What is the crosspiece that unifies life? What is it that binds together the interests of time and eternity, the physical and the spiritual, holds them in their right relations and makes it possible to labor with the entire being?
You all know what it is-Jesus Christ in the life. As we give ourselves to Him and let Him control our thoughts and deeds, our lives for the first time become well-balanced and solid. Our pleasures take the right proportions to our work. Our ambitions become adjusted to our powers. Our time is properly divided between secular matters and religious matters. We are able indeed to "saw wood" now, having a sound and consistent and reasonable basis of action. Jesus Christ is the one bond of life, the one strength and firmness of all human endeavor. That is one thing I have learned from my sawhorse.
Then I learned another thing. After I had endured my decrepit sawhorse as long as I could, I went to the hardware store and purchased a new one. It cost me only forty cents, and that was cheaper than to get a carpenter to mend the old sawhorse.
In this new sawhorse, which I am now greatly enjoying, the sides are bound together by a bar of iron, protected from the saw by a revolving wooden roller. There is, therefore, no danger that the two sides will come apart. But there was nothing to keep the sawhorse from flattening out. The sides, in the form of X's, are not mortised together like my old sawhorse, but are free to turn on the circular iron crosspiece. Every time my foot pressed down on the sawhorse with special energy, or I laid an especially heavy weight upon the sawhorse, it gave just a little and became a little flatter and shorter. There was likelihood that soon this sawhorse would collapse longitudinally as the first sawhorse collapsed laterally. What was to be done?
Of course, there were several things I might do, but what I did was to tie the lower part of the X's together with a stout rope, which kept them from spreading apart.

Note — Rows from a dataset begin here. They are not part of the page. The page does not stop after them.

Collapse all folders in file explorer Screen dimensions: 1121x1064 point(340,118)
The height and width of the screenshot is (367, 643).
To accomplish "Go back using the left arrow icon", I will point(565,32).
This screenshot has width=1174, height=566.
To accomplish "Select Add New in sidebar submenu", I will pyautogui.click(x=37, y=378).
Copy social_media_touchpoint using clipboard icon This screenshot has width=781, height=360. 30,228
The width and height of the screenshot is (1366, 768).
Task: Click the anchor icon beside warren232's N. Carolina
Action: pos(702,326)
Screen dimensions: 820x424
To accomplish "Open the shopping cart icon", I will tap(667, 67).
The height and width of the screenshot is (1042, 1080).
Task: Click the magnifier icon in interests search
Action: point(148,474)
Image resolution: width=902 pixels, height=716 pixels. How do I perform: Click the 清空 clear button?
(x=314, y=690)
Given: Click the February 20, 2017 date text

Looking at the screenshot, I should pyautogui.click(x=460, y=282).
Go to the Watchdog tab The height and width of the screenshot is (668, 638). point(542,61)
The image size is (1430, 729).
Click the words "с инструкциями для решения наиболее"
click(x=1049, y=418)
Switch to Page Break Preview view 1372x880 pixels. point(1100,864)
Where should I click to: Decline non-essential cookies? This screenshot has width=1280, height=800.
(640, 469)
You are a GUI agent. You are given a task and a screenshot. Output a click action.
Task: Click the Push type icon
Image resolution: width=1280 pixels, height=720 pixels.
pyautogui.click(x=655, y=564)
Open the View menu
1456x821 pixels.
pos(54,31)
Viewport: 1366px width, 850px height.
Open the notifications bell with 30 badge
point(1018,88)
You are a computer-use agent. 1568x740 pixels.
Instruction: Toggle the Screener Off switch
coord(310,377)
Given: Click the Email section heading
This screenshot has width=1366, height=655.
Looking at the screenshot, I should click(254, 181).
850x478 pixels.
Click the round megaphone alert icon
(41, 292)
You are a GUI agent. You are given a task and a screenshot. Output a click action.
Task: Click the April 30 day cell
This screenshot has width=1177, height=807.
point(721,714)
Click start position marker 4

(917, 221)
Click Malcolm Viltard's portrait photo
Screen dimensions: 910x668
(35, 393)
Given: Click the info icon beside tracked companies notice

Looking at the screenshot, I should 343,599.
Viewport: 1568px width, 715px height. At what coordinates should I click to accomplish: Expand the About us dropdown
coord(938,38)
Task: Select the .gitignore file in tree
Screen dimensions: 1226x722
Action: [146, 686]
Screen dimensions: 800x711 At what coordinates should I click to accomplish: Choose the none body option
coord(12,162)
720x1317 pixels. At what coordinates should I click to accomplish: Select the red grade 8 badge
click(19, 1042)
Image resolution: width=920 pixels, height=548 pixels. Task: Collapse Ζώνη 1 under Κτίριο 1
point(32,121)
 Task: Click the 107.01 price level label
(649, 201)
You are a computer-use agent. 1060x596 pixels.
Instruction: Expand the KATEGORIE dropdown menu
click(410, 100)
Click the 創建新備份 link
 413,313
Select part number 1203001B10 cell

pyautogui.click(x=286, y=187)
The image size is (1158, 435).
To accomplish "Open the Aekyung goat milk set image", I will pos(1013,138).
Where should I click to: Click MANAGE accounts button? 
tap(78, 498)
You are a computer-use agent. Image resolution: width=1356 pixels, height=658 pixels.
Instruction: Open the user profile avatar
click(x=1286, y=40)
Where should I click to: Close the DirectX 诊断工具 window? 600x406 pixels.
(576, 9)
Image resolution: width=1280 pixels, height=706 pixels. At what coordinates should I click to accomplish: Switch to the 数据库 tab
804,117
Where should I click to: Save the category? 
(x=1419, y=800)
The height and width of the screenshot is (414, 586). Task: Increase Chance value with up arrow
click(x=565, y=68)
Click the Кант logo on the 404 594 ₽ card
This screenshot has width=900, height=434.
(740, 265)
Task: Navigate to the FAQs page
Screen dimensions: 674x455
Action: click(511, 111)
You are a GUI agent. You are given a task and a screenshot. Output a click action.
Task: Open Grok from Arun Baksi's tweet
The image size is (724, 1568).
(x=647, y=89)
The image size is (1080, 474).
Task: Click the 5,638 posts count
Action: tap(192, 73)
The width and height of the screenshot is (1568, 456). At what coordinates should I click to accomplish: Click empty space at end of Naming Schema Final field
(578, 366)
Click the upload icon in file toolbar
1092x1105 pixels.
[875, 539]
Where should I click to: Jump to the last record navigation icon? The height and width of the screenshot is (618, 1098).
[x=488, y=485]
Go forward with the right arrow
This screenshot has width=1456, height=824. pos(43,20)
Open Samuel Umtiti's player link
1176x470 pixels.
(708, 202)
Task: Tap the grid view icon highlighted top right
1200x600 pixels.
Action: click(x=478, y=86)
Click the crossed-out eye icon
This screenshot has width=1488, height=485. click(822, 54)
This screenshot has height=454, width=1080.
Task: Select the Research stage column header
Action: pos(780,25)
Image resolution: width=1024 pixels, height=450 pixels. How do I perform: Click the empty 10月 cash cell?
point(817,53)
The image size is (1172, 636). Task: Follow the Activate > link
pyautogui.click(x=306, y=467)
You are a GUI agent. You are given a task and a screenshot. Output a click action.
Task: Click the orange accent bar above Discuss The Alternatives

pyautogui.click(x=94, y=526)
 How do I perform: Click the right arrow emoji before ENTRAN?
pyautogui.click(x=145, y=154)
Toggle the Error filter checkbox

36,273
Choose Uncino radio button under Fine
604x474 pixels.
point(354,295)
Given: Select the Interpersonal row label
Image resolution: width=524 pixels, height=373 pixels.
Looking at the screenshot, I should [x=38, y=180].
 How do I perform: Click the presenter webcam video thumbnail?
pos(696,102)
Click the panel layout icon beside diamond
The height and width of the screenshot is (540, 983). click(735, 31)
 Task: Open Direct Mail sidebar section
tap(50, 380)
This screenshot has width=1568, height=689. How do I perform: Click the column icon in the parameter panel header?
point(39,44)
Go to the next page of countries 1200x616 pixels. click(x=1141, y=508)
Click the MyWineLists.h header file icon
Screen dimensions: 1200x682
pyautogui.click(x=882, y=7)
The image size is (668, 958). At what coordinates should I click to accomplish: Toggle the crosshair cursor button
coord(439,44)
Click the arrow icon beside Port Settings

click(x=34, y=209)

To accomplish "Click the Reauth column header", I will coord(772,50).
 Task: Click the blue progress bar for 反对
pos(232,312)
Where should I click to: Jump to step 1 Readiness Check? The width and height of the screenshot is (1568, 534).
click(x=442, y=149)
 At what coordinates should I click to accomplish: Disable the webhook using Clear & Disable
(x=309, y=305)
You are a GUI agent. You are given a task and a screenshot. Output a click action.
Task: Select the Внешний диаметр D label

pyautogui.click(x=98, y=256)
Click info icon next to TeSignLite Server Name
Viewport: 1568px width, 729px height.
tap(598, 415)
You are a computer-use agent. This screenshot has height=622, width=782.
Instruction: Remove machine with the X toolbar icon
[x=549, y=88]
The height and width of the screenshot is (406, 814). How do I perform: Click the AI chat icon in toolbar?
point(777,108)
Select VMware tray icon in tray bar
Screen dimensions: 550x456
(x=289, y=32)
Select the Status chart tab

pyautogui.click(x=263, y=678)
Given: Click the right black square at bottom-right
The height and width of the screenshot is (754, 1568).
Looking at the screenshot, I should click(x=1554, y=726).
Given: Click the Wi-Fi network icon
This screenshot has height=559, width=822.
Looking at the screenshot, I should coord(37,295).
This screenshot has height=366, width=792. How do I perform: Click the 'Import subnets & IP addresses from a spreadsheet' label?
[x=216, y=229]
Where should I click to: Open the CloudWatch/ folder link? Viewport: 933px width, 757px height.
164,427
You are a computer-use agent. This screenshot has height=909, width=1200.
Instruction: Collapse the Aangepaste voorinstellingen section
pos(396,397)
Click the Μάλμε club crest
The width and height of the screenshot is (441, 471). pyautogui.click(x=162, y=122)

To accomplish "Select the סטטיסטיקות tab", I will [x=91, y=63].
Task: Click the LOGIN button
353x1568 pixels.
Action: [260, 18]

Now I have a sawhorse which is perfectly solid lengthwise and sidewise, and my saw hums in confident bliss. I have reached the sawyer's paradise, which is good tools.
All of this is exactly like what happens in my life. For I am so liable to "flatten out"! I am so liable—even when I know what I ought to do, and have Christ to help me do it—to sink lower and lower each day in my decision and in my achievement! What do I need? The rope of perseverance! With that holding me together I can "saw wood."
With Jesus Christ to bind my life into one—the worldly side and the spiritual side, and with perseverance to hold me firmly to the course which Christ marks out for me, there is nothing worthwhile which I may not accomplish. Those are the great truths which my two sawhorses have taught me, and they are worth as much as all the cords of wood that ever were sawed!
Wiring That Wins.
No life is so cramped and ugly, so ignorant and brutal, that the light of truth cannot reach to its farthest corner, once it is given a chance. Many instructive lessons may be learned by watching the process of wiring an old house for electricity. The workmen seem to have an impossible task, yet they go at it with good grace. In or alongside the chimney they stretch their main cable from cellar to garret. Then they work down from story to story, taking up a doorsill here, taking off a mopboard yonder, or again removing a stair tread, fishing with long wires, boring holes through obstructing beams with augers a yard long, and managing in mysterious ways to drag their heavy steel cables back of the walls and over the ceilings at all angles, until at last, some bright evening, the house is all aglow with the beautiful, strong, soft light, and the demon of darkness is permanently exiled. It is an inspiring process.
But a process even more inspiring is what may be called the wiring of a life. The skilled, patient, loving gospel worker never admits defeat. He will make his way through the most difficult openings. He will utilize every opportunity. He will carry the Light of the world into the heart that is barred by the most forbidding hindrances.